At Lodgic that path forward seems to be even more flexibility than was already offered through coworking spaces.
Established locations pivot
Tiffanie Mark, owner of Matrix Coworking and operator of Horizon Coworking, said she’s had to create more flexibility in those offices as well — something she imagines she will keep offering even as the pandemic subsides.
As the coronavirus began to spread in Wisconsin last year, both locations preemptively limited the number of members that could use the open space — at first just allowing those who truly needed the space to work to enter the office, Mark said.
After some rearranging of the spaces and the addition of air filters and sanitation equipment, more members are now allowed back, but Mark said she hasn’t seen more than 10 in at one time.
The Horizon and Matrix have been flexible in accommodating members who might need unique plans, such as creating a family plan for some members who are couples with children so they can alternate who stays home and who gets to the office, Mark said.

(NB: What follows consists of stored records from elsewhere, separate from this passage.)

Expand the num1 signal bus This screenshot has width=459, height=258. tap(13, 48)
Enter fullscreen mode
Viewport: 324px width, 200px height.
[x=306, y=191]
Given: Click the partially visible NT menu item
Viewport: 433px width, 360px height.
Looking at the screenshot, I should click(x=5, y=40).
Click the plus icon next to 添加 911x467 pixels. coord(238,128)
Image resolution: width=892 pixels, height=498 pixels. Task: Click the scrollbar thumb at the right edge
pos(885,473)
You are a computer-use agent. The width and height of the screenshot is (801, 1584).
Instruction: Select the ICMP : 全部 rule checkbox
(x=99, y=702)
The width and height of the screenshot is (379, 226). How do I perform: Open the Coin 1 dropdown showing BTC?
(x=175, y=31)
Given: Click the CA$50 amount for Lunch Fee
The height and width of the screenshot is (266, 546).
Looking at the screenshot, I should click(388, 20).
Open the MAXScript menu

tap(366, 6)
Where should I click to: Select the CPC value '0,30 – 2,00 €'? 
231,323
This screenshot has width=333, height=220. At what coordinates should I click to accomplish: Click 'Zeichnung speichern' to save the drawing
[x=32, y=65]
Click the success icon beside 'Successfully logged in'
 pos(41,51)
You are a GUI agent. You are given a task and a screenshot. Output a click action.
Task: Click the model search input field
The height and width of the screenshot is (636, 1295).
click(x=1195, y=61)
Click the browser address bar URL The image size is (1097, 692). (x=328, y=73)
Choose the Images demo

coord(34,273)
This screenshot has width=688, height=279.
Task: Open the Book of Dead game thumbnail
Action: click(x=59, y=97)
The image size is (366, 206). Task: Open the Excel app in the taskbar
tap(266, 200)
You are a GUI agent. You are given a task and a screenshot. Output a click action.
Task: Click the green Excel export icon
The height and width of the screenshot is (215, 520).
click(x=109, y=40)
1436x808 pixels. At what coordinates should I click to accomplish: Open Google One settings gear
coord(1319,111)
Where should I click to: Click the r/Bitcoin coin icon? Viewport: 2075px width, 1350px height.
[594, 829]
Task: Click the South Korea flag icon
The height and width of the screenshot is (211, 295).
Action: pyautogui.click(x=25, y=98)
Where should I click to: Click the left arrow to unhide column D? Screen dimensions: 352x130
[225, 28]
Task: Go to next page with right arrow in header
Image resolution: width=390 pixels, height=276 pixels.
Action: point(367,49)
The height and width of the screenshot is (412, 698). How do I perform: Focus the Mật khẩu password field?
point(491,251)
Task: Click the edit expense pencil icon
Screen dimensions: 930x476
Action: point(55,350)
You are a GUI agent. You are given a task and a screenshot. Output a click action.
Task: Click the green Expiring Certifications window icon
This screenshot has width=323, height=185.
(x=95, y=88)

Flexibility is far from the only change to operations at Horizon and Matrix, Mark said.
Desks and furniture was rearranged or blocked off to allow for social distancing, members are now asked to sanitize their work desks when they pack up and conference rooms can now be reserved for individuals looking for a closed door to work behind.
Members are now asked to schedule or reserve times they will come into the office, Mark said. Listing reservation times also lets other members know whether many other people will be in the office at one time, helping them make choices about whether to go to the office at a given time.
“Ironically, that was something that before, people would look and see, ‘Oh, there’s people there, I’m going to go visit,’” Mark said. “And now people are like, ‘Oh, there’s people there. I’m going to stay home.’”
New space coming
Madison can expect another coworking space to come to Madison this summer. Wisconsinites Keith and Rhonda Kometer signed a franchise deal with Office Evolution last year, before the start of the pandemic, and are working on permitting and building out the coworking space at 2921 Landmark Place, just off the Beltline.
Despite the pandemic, which delayed their ability to search for real estate for the site, the Kometers are confident there will be people excited to sign up for a membership with Office Evolution, which touts itself as creating “ohana,” the Hawaiian word for family, among its members.
“Our vision for it is that it really fulfills the idea of ‘ohana,’” Keith Kometer said. “That it’s a safe environment, that people enjoy being there and are able to network and meet other people, and they can accomplish their business goals.”
The Office Evolution space will also differ from many other coworking spaces, the Kometers said, in that it will be made up of mostly single-occupancy offices — about 55 — rather than open-concept floor plans.